Digital Humanities Abstracts

“PhiloNet: creating semantic concordances for the analysis of philosophical texts”
Luisa Bentivogli ITC-irst, Trento bentivo@irst.itc.it Fabio Pianesi ITC-irst, Trento pianesi@irst.itc.it Emanuele Pianta ITC-irst, Trento pianta@irst.itc.it

1. Introduction

The PhiloNet project is a joint effort between ITC-irst and the Department of Philosophy of the University of Bologna that aims at providing students and scholars of philosophy with new computing tools. In particular, we are developing tools for computer-aided analysis of digitized (philosophical) texts capable of overcoming the limits of traditional methods, by offering greater flexibility, analytical power, and adaptation to the goals of different users. In the field of text analysis a number of already available software tools can produce very accurate lists of words, word concordances, word frequencies, collocations and so on (Biber et al., 1998).

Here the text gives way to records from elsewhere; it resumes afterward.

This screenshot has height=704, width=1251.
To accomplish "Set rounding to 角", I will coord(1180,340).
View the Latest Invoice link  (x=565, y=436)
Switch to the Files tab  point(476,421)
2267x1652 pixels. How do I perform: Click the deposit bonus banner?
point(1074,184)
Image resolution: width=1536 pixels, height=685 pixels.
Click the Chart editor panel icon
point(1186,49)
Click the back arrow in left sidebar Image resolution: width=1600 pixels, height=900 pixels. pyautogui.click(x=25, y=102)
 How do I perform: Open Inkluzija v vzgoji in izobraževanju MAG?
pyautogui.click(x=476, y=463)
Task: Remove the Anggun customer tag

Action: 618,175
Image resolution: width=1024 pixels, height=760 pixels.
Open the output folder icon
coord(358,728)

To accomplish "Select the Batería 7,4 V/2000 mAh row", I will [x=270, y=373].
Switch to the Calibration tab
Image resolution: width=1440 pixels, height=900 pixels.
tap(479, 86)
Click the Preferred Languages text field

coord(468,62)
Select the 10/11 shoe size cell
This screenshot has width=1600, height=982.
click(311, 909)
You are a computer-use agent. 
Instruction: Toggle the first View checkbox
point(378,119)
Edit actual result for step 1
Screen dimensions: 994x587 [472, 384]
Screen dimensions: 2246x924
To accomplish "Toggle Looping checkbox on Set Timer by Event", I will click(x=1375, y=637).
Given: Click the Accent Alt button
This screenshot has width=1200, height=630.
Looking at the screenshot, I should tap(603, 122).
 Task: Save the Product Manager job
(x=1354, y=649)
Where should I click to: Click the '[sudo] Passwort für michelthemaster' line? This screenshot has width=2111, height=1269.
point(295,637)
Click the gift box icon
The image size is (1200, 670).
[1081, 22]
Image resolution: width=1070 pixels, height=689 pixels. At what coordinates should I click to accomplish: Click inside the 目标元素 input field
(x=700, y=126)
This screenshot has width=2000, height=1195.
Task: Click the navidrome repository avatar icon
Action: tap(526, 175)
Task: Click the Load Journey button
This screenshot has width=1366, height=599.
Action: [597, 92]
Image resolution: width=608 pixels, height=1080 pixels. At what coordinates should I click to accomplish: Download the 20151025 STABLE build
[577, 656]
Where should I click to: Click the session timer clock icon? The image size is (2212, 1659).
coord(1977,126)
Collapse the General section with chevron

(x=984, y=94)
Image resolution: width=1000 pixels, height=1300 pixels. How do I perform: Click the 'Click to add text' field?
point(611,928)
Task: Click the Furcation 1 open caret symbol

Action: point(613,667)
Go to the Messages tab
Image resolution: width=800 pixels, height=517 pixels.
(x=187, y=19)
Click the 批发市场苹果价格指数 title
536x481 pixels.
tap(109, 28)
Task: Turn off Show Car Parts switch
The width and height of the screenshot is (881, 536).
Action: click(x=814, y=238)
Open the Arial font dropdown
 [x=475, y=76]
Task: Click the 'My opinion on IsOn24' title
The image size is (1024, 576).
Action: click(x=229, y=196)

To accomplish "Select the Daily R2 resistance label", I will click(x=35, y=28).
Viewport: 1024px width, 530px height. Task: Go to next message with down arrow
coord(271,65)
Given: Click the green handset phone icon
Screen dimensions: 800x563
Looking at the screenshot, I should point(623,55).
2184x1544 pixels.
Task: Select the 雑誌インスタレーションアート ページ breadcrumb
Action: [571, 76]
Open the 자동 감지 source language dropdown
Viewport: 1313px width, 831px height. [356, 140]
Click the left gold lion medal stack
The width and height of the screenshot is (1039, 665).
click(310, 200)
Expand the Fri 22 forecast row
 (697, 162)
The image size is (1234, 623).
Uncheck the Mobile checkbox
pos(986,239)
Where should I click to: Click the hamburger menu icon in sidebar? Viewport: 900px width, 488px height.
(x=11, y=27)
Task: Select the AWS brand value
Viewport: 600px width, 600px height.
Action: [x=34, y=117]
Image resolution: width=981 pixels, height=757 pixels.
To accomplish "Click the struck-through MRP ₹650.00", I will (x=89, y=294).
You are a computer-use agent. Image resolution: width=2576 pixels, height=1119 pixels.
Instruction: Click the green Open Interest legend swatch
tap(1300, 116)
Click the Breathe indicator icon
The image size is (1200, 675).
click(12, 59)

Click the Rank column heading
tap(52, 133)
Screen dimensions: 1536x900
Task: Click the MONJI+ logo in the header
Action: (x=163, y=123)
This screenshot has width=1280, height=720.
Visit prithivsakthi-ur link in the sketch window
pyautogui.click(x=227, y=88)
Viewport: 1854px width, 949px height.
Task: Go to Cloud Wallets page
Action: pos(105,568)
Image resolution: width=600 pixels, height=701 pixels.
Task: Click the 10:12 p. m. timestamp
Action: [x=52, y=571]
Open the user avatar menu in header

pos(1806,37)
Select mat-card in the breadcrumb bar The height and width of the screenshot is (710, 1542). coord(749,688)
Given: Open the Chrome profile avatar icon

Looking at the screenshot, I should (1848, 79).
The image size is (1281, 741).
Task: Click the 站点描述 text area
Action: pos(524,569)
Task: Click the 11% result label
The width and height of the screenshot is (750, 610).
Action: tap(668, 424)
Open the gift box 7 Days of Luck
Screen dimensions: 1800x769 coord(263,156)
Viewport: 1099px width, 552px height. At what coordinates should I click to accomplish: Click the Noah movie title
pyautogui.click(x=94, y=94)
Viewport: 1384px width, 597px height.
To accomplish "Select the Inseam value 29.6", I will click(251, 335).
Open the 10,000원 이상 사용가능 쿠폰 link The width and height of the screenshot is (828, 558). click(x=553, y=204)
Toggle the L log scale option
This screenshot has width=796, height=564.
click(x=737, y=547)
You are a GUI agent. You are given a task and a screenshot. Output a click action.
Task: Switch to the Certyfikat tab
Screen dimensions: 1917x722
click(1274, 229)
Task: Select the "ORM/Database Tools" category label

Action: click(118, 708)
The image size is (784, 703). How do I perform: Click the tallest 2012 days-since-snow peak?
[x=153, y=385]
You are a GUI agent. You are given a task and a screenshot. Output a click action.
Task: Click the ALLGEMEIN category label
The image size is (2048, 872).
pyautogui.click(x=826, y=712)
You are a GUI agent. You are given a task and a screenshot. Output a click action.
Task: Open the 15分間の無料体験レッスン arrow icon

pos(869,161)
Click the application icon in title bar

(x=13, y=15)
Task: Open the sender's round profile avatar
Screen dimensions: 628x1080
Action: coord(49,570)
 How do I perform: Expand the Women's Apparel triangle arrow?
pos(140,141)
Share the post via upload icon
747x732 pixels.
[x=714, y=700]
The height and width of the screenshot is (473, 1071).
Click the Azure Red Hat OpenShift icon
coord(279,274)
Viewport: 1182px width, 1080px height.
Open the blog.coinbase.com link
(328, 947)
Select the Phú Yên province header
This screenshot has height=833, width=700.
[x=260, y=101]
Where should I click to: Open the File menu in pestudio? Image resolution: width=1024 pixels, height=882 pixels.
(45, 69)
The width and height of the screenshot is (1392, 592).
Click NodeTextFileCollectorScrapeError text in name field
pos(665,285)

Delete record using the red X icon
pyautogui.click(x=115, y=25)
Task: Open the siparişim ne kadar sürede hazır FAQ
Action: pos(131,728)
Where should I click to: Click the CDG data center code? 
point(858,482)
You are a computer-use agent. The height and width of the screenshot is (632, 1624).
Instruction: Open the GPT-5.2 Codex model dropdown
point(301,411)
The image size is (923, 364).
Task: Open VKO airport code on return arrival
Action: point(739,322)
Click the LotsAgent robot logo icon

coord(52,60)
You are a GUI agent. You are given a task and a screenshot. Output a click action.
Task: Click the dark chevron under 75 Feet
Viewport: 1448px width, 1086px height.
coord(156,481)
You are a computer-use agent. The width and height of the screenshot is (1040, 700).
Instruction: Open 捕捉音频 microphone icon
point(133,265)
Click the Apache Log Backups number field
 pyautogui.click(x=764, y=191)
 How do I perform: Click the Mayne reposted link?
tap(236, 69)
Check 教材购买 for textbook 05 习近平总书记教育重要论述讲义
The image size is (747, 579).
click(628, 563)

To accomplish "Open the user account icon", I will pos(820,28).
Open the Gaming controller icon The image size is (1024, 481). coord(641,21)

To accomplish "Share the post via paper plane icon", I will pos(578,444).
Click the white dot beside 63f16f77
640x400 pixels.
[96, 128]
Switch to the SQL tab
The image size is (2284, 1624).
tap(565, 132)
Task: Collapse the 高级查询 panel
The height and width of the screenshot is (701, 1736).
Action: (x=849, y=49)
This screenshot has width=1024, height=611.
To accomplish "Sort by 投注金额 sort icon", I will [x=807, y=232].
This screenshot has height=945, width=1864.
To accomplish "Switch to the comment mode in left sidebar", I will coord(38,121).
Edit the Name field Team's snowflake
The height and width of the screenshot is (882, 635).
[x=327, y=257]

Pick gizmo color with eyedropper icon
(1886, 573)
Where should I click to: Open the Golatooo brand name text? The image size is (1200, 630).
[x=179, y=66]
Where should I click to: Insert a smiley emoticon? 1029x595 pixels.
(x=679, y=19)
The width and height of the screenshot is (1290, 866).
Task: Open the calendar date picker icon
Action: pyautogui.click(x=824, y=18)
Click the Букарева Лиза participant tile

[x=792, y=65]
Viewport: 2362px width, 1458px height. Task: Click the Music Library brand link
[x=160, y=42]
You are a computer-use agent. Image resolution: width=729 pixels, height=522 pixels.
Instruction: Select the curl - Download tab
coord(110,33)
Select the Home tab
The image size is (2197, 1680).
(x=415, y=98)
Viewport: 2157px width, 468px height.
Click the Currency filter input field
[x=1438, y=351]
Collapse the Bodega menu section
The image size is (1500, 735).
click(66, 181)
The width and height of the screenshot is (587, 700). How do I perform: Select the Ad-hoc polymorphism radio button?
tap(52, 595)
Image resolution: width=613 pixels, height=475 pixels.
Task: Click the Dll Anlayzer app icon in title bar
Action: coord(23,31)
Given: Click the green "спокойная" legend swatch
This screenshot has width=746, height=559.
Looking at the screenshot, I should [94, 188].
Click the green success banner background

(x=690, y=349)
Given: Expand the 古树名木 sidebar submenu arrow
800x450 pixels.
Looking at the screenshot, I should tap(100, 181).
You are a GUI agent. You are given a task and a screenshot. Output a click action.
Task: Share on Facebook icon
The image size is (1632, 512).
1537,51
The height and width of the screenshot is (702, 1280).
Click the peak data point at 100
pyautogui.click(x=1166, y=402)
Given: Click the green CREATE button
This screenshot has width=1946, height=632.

These computational techniques are all word-based, and they hardly provide support for more sophisticated analyses, like the targeting of concepts. It is conceivable, however, that exactly the latter kind of analytical tools are more suitable for a domain, such as philosophy, where the need for accessing, elucidating, comparing, etc. concepts across and within texts is an important part of the work of scholars. Thus, new computational concept-oriented resources are needed. More precisely, resources must be available that list concepts, enumerate their mutual relationships, and point at their realization at the word level. In this work we report on preliminary results obtained by developing techniques to create concept-based concordances rather than word-based ones, by using generic and domain-specific (philosophical) wordnets as tools.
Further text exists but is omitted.